# What you need to do:
Format each line of the data below as an item in a numbered list, omitting any blank lines.

Records
## START

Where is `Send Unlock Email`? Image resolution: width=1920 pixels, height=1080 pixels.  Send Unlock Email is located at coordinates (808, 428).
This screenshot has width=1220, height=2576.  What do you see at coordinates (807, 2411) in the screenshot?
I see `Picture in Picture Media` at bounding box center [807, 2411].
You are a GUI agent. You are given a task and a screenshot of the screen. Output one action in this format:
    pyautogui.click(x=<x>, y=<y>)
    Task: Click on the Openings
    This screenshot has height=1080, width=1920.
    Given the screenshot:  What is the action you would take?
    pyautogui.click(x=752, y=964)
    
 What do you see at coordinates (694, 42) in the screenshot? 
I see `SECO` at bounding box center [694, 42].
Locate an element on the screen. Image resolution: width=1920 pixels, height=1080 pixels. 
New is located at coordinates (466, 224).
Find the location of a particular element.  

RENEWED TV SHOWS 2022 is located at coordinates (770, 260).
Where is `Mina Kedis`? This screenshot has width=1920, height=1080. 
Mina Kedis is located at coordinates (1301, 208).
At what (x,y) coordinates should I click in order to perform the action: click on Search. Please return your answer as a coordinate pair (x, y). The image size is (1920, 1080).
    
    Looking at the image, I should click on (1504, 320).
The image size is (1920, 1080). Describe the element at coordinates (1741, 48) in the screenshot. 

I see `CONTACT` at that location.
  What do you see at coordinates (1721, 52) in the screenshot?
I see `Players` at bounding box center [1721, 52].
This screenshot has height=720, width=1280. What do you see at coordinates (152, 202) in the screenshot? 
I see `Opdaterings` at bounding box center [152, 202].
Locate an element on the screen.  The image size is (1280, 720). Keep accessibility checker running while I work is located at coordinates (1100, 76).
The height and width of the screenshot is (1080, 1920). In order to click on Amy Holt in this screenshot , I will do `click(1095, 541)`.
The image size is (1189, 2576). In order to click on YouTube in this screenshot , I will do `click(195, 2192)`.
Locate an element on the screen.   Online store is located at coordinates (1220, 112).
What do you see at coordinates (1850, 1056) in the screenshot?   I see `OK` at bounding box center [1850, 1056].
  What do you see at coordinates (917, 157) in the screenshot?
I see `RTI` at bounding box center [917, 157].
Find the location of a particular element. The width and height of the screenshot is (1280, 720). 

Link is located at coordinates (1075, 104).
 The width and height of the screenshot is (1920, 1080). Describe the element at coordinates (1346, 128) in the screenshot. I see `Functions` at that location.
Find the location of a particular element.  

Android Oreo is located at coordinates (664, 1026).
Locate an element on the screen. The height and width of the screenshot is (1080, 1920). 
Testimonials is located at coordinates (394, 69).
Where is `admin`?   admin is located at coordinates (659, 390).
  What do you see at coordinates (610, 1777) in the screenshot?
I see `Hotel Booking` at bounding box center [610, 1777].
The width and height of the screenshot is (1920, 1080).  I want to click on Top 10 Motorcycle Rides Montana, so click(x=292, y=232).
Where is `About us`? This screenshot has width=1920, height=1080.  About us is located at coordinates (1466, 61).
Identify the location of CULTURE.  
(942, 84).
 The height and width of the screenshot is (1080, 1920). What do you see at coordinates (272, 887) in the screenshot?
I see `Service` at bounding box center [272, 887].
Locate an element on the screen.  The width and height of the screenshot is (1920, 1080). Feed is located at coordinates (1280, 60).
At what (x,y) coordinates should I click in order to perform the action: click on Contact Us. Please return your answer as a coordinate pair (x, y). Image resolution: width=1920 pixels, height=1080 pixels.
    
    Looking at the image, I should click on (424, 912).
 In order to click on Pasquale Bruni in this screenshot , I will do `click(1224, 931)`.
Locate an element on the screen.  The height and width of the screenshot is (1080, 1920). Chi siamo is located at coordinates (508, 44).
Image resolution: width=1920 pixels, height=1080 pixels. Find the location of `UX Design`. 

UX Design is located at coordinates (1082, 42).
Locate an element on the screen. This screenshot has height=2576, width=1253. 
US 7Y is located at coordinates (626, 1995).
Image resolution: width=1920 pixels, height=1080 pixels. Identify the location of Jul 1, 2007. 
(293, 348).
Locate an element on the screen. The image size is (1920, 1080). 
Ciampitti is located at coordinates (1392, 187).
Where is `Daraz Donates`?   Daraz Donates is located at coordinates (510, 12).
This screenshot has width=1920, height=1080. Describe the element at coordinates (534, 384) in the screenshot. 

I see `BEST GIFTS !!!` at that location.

## END

# Answer to this problem:
1. Where is `Send Unlock Email`? Image resolution: width=1920 pixels, height=1080 pixels.  Send Unlock Email is located at coordinates (808, 428).
2. This screenshot has width=1220, height=2576.  What do you see at coordinates (807, 2411) in the screenshot?
3. I see `Picture in Picture Media` at bounding box center [807, 2411].
4. You are a GUI agent. You are given a task and a screenshot of the screen. Output one action in this format:
5.     pyautogui.click(x=<x>, y=<y>)
6.     Task: Click on the Openings
7.     This screenshot has height=1080, width=1920.
8.     Given the screenshot:  What is the action you would take?
9.     pyautogui.click(x=752, y=964)
10.  What do you see at coordinates (694, 42) in the screenshot? 
11. I see `SECO` at bounding box center [694, 42].
12. Locate an element on the screen. Image resolution: width=1920 pixels, height=1080 pixels. 
13. New is located at coordinates (466, 224).
14. Find the location of a particular element.  
15. RENEWED TV SHOWS 2022 is located at coordinates (770, 260).
16. Where is `Mina Kedis`? This screenshot has width=1920, height=1080. 
17. Mina Kedis is located at coordinates (1301, 208).
18. At what (x,y) coordinates should I click in order to perform the action: click on Search. Please return your answer as a coordinate pair (x, y). The image size is (1920, 1080).
19.     Looking at the image, I should click on (1504, 320).
20. The image size is (1920, 1080). Describe the element at coordinates (1741, 48) in the screenshot. 
21. I see `CONTACT` at that location.
22.   What do you see at coordinates (1721, 52) in the screenshot?
23. I see `Players` at bounding box center [1721, 52].
24. This screenshot has height=720, width=1280. What do you see at coordinates (152, 202) in the screenshot? 
25. I see `Opdaterings` at bounding box center [152, 202].
26. Locate an element on the screen.  The image size is (1280, 720). Keep accessibility checker running while I work is located at coordinates (1100, 76).
27. The height and width of the screenshot is (1080, 1920). In order to click on Amy Holt in this screenshot , I will do `click(1095, 541)`.
28. The image size is (1189, 2576). In order to click on YouTube in this screenshot , I will do `click(195, 2192)`.
29. Locate an element on the screen.   Online store is located at coordinates (1220, 112).
30. What do you see at coordinates (1850, 1056) in the screenshot?   I see `OK` at bounding box center [1850, 1056].
31.   What do you see at coordinates (917, 157) in the screenshot?
32. I see `RTI` at bounding box center [917, 157].
33. Find the location of a particular element. The width and height of the screenshot is (1280, 720). 
34. Link is located at coordinates (1075, 104).
35.  The width and height of the screenshot is (1920, 1080). Describe the element at coordinates (1346, 128) in the screenshot. I see `Functions` at that location.
36. Find the location of a particular element.  
37. Android Oreo is located at coordinates (664, 1026).
38. Locate an element on the screen. The height and width of the screenshot is (1080, 1920). 
39. Testimonials is located at coordinates (394, 69).
40. Where is `admin`?   admin is located at coordinates (659, 390).
41.   What do you see at coordinates (610, 1777) in the screenshot?
42. I see `Hotel Booking` at bounding box center [610, 1777].
43. The width and height of the screenshot is (1920, 1080).  I want to click on Top 10 Motorcycle Rides Montana, so click(x=292, y=232).
44. Where is `About us`? This screenshot has width=1920, height=1080.  About us is located at coordinates (1466, 61).
45. Identify the location of CULTURE.  
46. (942, 84).
47.  The height and width of the screenshot is (1080, 1920). What do you see at coordinates (272, 887) in the screenshot?
48. I see `Service` at bounding box center [272, 887].
49. Locate an element on the screen.  The width and height of the screenshot is (1920, 1080). Feed is located at coordinates (1280, 60).
50. At what (x,y) coordinates should I click in order to perform the action: click on Contact Us. Please return your answer as a coordinate pair (x, y). Image resolution: width=1920 pixels, height=1080 pixels.
51.     Looking at the image, I should click on (424, 912).
52.  In order to click on Pasquale Bruni in this screenshot , I will do `click(1224, 931)`.
53. Locate an element on the screen.  The height and width of the screenshot is (1080, 1920). Chi siamo is located at coordinates (508, 44).
54. Image resolution: width=1920 pixels, height=1080 pixels. Find the location of `UX Design`. 
55. UX Design is located at coordinates (1082, 42).
56. Locate an element on the screen. This screenshot has height=2576, width=1253. 
57. US 7Y is located at coordinates (626, 1995).
58. Image resolution: width=1920 pixels, height=1080 pixels. Identify the location of Jul 1, 2007. 
59. (293, 348).
60. Locate an element on the screen. The image size is (1920, 1080). 
61. Ciampitti is located at coordinates (1392, 187).
62. Where is `Daraz Donates`?   Daraz Donates is located at coordinates (510, 12).
63. This screenshot has width=1920, height=1080. Describe the element at coordinates (534, 384) in the screenshot. 
64. I see `BEST GIFTS !!!` at that location.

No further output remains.